The point of this question is to compile a list of applications of hyperbola because a lot of people are unknown to it and asks it frequently.
Dulles Airport, designed by Eero Saarinen, has a roof in the shape of a hyperbolic paraboloid. The hyperbolic paraboloid is a three-dimensional surface that is a hyperbola in one cross-section, and a parabola in another cross section.
This is a Gear Transmission. Greatest application of a pair of hyperbola gears:
And hyperbolic structures are used in Cooling Towers of Nuclear Reactors.. Doesn't it make hyperbola, a great deal on earth? :)
Did you ever take a look at the light projected onto a wall by a nearby lamp with a standard lampshade? That's right: the light on the wall due to the lamp has a hyperbola for a bounday. The reason for this is clear once you think about it for a second: the light out of the lampshade forms a vertical cone, and the intersection of a vertical cone and a vertical wall makes a hyperbola.
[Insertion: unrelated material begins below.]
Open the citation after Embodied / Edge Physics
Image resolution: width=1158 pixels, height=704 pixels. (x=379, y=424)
Also, consider a pair of sources of ripples in water that produce concentric waves. The intersections of those concentric waves - surfaces of constant phase, are hyperbolae. Why? Because a hyperbola is the locus of points having a constant distance difference from two points (i.e., a phase difference is is constant on the hyperbola).
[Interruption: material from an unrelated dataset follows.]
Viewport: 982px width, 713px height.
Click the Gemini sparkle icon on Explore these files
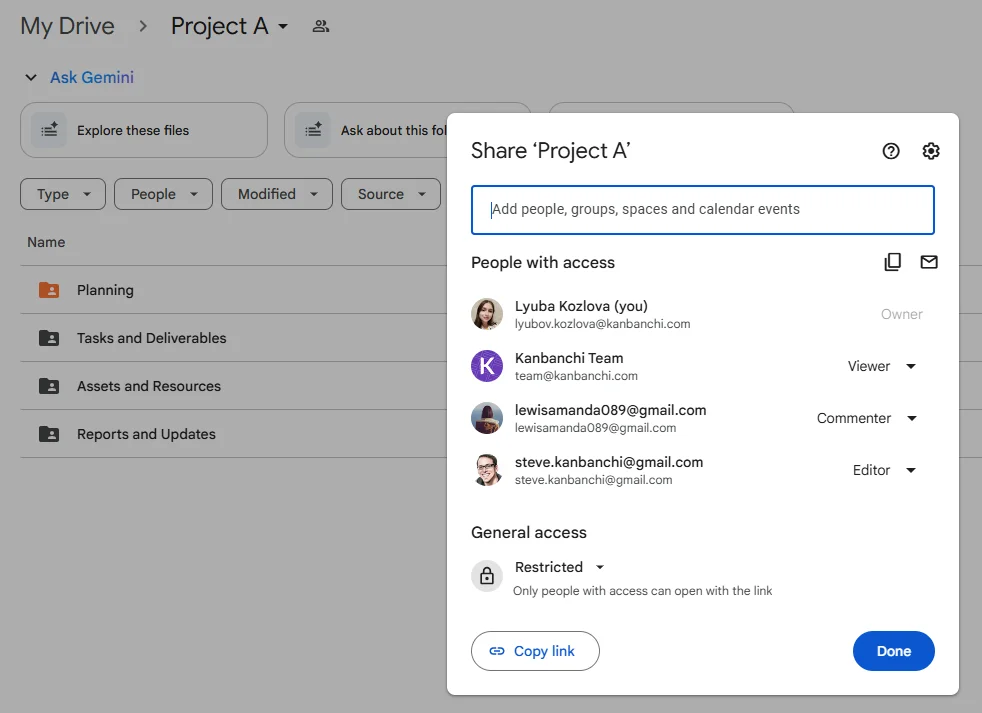point(50,130)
Hyperbolas are used extensively in economics and finance (specifically portfolio theory), where they can represent the various combinations of securities, funds, etc. that yield similar risk-return ratios. This is why you often see efficient portfolio frontiers represented as partial hyperbolas. For similar reasons, production frontiers, which represent various combinations of capital and labor that produce a given output, as hyperbolas.
I don't know if that's entirely a "real-world" example because it's not a tangible object, but the mathematics of hyperbolas are still very important.
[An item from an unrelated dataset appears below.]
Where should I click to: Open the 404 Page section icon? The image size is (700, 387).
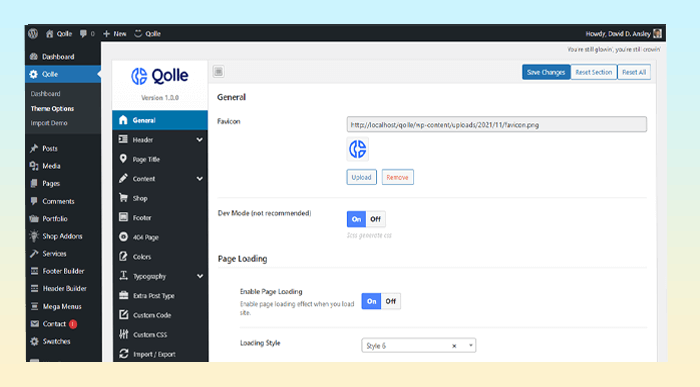click(123, 237)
For example, the upper edge of this hyperbola (the part of the curve above the inflection point) in this plot:
represents the optimal combination of two risky assets, assuming the portfolio doesn't contain any risk free assets like Treasury bills. In this case, an optimal allocation is one that provides the highest ratio of expected return to risk, i.e. standard deviation. This is also known as the Sharpe Ratio.
In addition to the awesome answers, here is something mundane: a hyperbola occurs whenever you have a formula of the form $$xy = c$$ Two hyperbolas, if you consider negative values. Equations of this form crop up all over the place, in natural sciences, economics, you name it.
Then, in space, when a small mass passes by a large one (say, comet around a planet), and it is moving faster then escape velocity with respect to the large one, its path is hyperbolic.
Most receptors are made in the shape. e.g. RADARs, television reception dishes, etc. because they need to reflect off the signal and focus it on a single "point".
When two stones are thrown in a pool of water, the concentric circles of ripples intersect in hyperbolas. This property of the hyperbola is used in radar tracking stations: an object is located by sending out sound waves from two point sources: the concentric circles of these sound waves intersect in hyperbolas.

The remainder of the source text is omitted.